Cette position a été critiquée notamment en ce qu’elle créé une inégalité entre les enfants exhérédés. Elle génère aujourd’hui la réaction suivante.

PROJET DE LOI

L’article 13 du projet de Loi n°3649 « confortant le respect des principes de la République », comporte des mesures très variées : respect des principes de laïcité et de neutralité dans le service public, polygamie,  titres  de  séjour ,  pensions  de réversion, protection contre les mariages forcés, et … protection des héritiers réservataires.

Il modifierait le code civil :

  • en ajoutant à l’article 913 l’alinéa suivant : 

« Lorsque le défunt ou au moins l’un de ses enfants est, au moment du décès, ressortissant d’un État membre de l’Union européenne ou y réside habituellement, et lorsque la loi étrangère applicable à la succession ne connait aucun mécanisme réservataire protecteur des enfants, chaque enfant ou ses héritiers ou ses ayants cause peuvent effectuer un prélèvement compensatoire sur les biens existants, situés en France au jour du décès, de façon à être rétablis dans les droits réservataires que leur octroie la loi française, dans la limite de ceux‑ci. »

  • en ajoutant à l’article 921 l’alinéa suivant : 

« Lorsque le notaire constate après le décès que les droits réservataires d’un héritier sont susceptibles d’être atteints par les libéralités effectuées par le défunt, il informe chaque héritier concerné, individuellement, et le cas échéant, avant tout partage, de son droit de demander la réduction des libéralités qui excèdent la quotité disponible. »

A noter que la modification de l’article 921 ne ferait que conforter la pratique notariale déjà établie.

En revanche, la modification de l’article 913 viendrait s’opposer à la position de la Cour de cassation en la matière.

Le projet de loi reprend les propositions sur ce point contenues dans le rapport sur la réserve héréditaire remis à la garde des sceaux, ministre de la justice, le 13 décembre 2019 :

  • proposition n° 2 : La réserve héréditaire devrait être reconnue comme étant d’ordre public international en tant qu’elle appartient aux « principes qui se rattachent aux fondements politiques, familiaux et sociaux de la société ».
  • proposition n° 3 : Devrait être considérée comme contraire à l’ordre public international la loi étrangère dont l’application conduirait à priver de tout droit un descendant en rang utile pour succéder lorsque le défunt ou l’héritier est de nationalité française ou réside en France au moment du décès.
  • proposition n°3 bis : Adopter éventuellement une démarche plus large en étendant ces rattachements à tous les ressortissants d’un Etat membre ou ayant leur résidence dans un Etat membre.

Pour équilibrer et éclairer la réflexion, permettons nous de soulever au moins deux arguments contraires à la vision de ce projet :

  • un argument de cohérence : pourquoi avoir tant aménagé la réserve héréditaire depuis plusieurs années si c’est pour aujourd’hui en faire une “vache sacrée” ? Citons la réduction en valeur, la renonciation anticipée à l’action en réduction, le refus d’encadrer les primes d’assurance manifestement excessives, …
  • un argument d’équilibre : les auteurs de ce projet font prévaloir les intérêts du réservataire sur la liberté du défunt.

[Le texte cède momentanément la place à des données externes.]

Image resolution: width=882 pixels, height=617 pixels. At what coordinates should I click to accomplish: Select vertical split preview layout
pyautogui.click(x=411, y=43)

Non seulement ce dernier se voit refuser le droit de répartir librement son propre patrimoine lorsque sa succession relève de la Loi française, mais il faudrait également lui refuser ce droit lorsque sa succession n’est pas régie par la Loi française ! Mais alors pourquoi avoir autorisé la “professio juris” (Règlement Européen sur les successions autorisant le choix de la Loi applicable). La liberté, n’est-elle pas aussi un principe de la République ?

A suivre.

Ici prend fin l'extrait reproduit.